What you should do: Render the lines of these entries as a numbered list, skipping any blank lines. Leave the pictures out of your answer.

Records for the task:

>> BEGIN

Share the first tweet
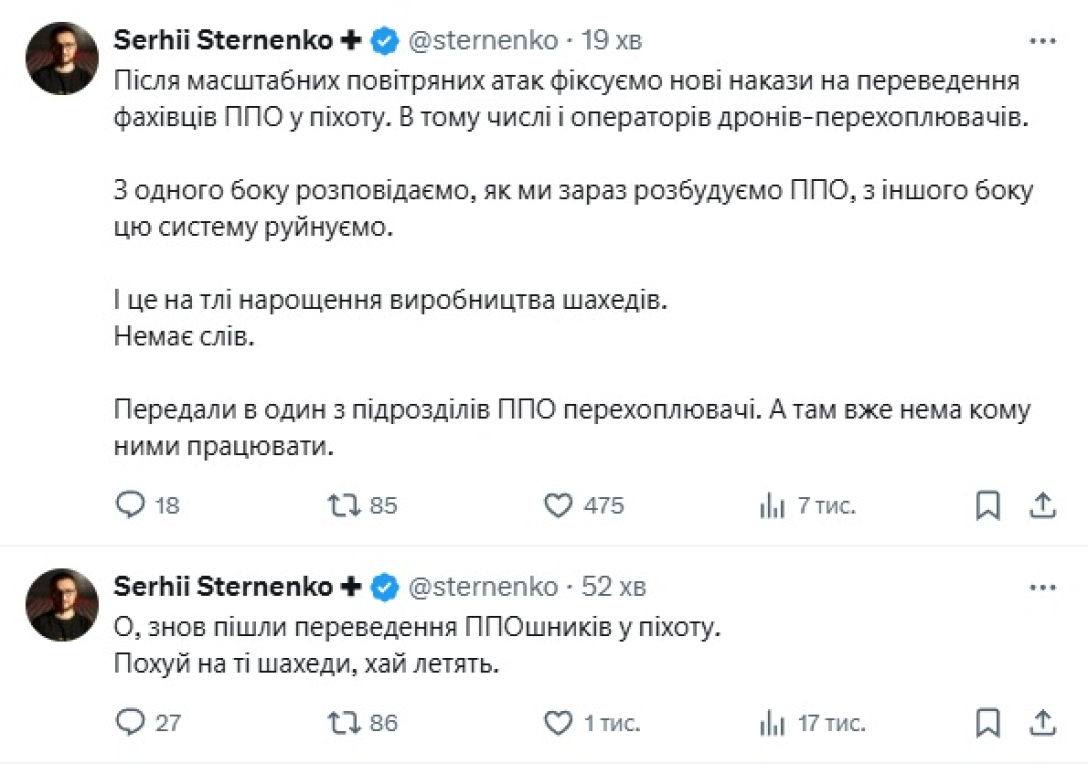This screenshot has width=1088, height=764. [1043, 506]
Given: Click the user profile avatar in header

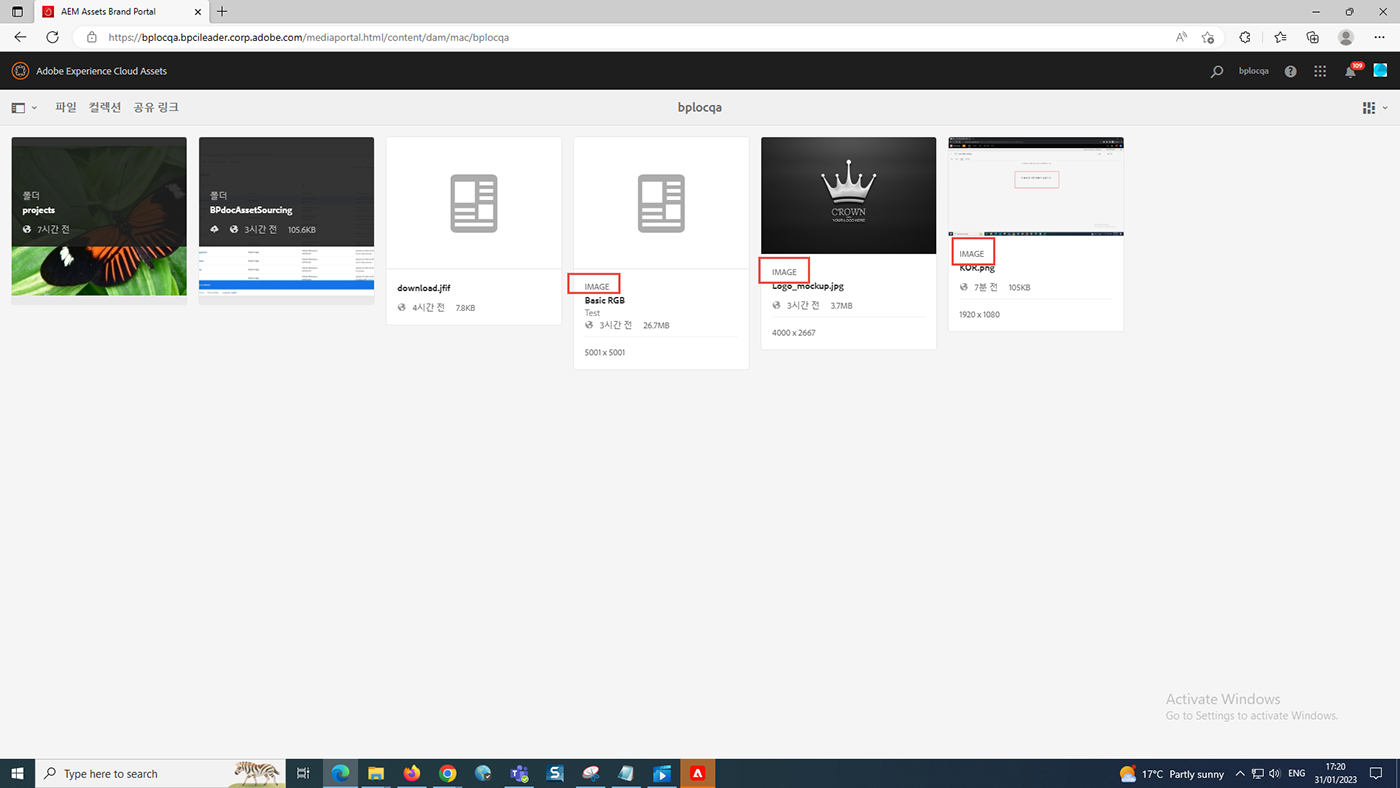Looking at the screenshot, I should (1380, 71).
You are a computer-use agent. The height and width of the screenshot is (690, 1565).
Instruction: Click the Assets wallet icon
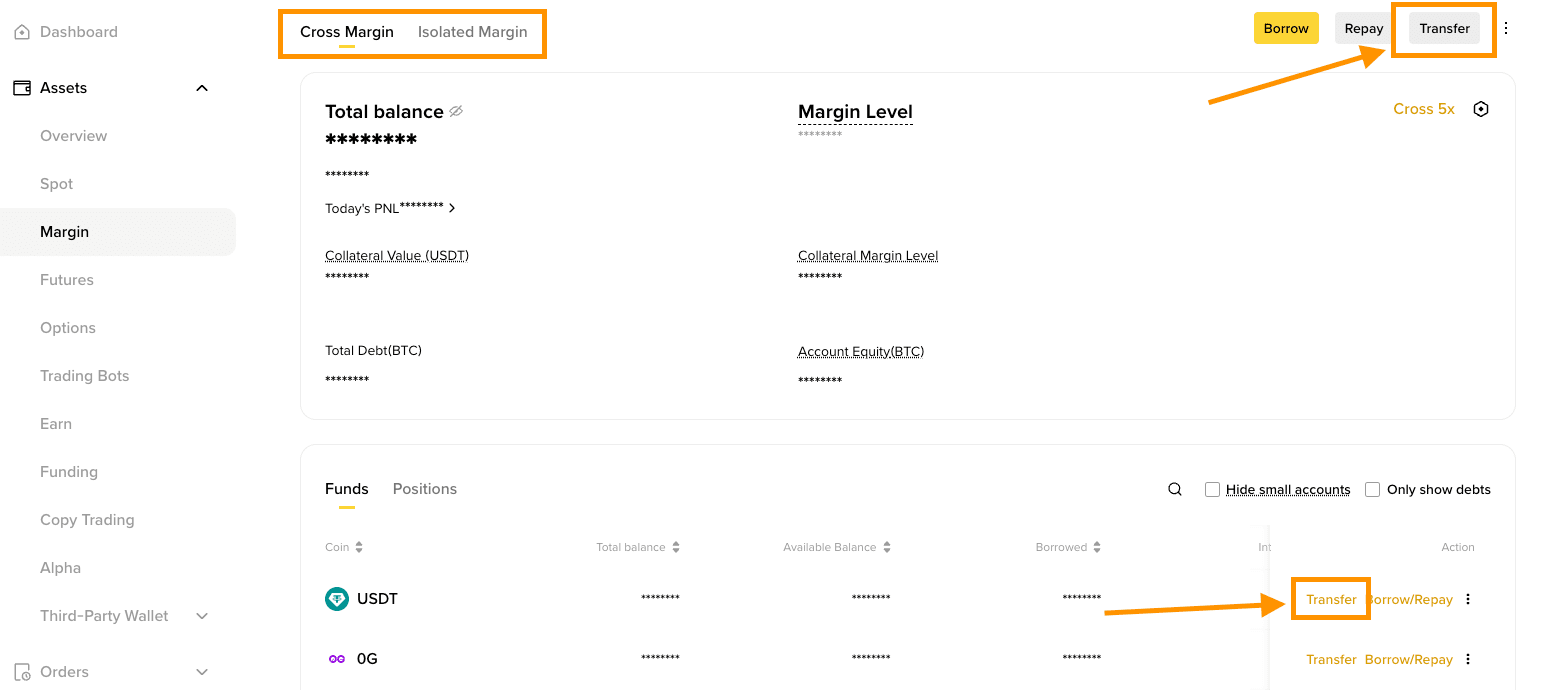22,88
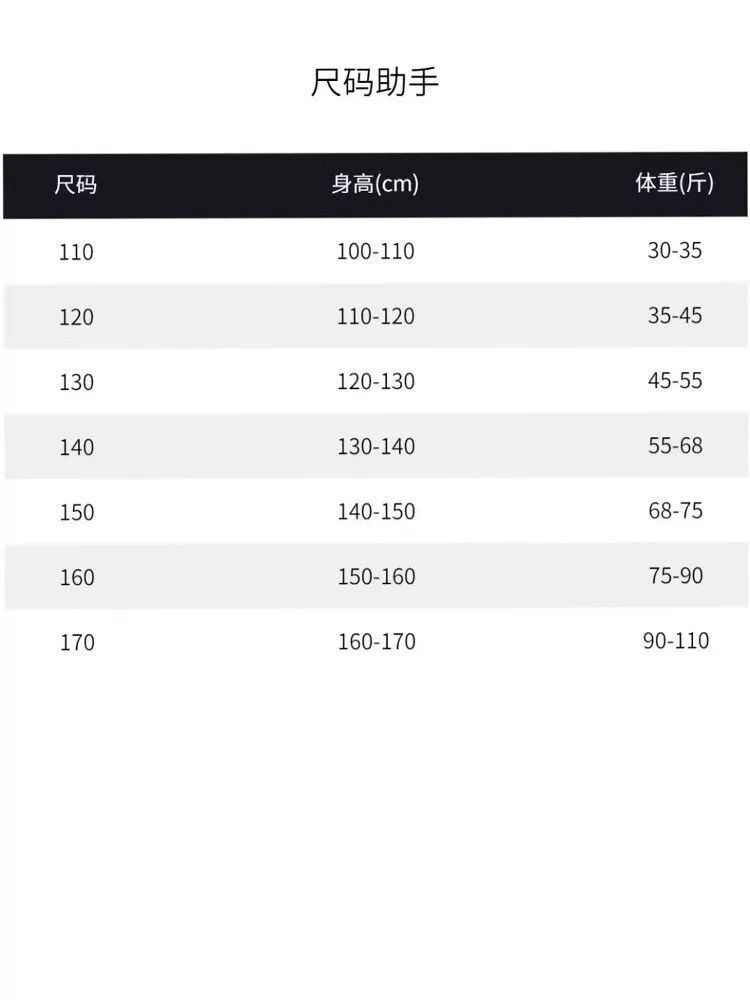750x1000 pixels.
Task: Select the weight range 30-35 cell
Action: [675, 251]
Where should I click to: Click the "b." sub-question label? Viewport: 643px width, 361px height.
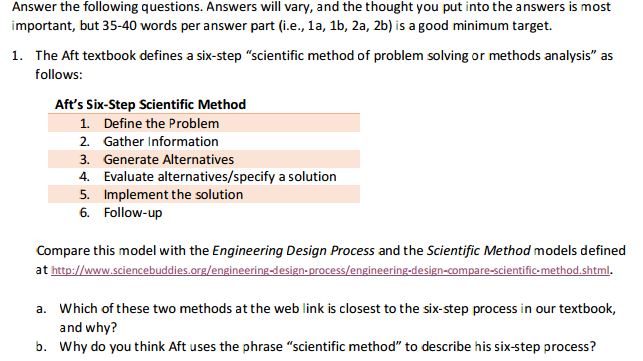coord(41,347)
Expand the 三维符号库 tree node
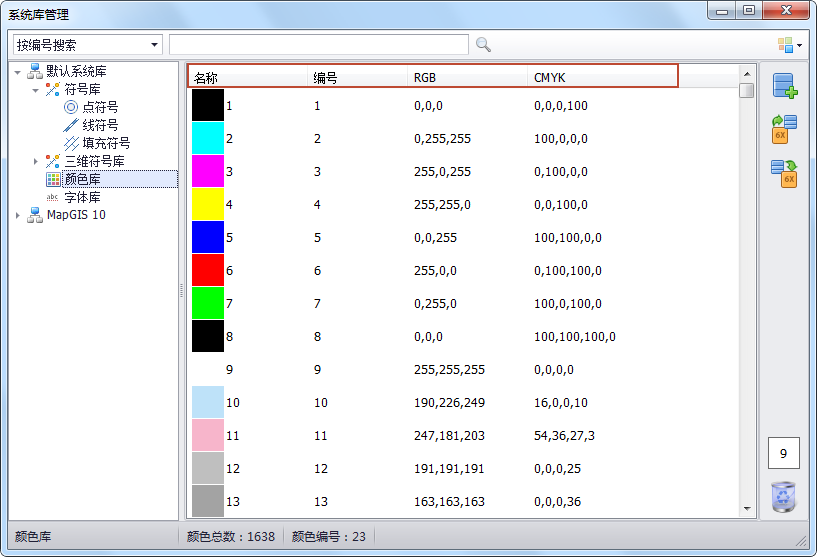Viewport: 817px width, 557px height. click(36, 161)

>> END

Problem solution:
1. Share the first tweet
2. This screenshot has width=1088, height=764. [1043, 506]
3. Given: Click the user profile avatar in header
4. Looking at the screenshot, I should (1380, 71).
5. You are a computer-use agent. The height and width of the screenshot is (690, 1565).
6. Instruction: Click the Assets wallet icon
7. 22,88
8. 750x1000 pixels.
9. Task: Select the weight range 30-35 cell
10. Action: [675, 251]
11. Where should I click to: Click the "b." sub-question label? Viewport: 643px width, 361px height.
12. coord(41,347)
13. Expand the 三维符号库 tree node
14. Viewport: 817px width, 557px height. click(36, 161)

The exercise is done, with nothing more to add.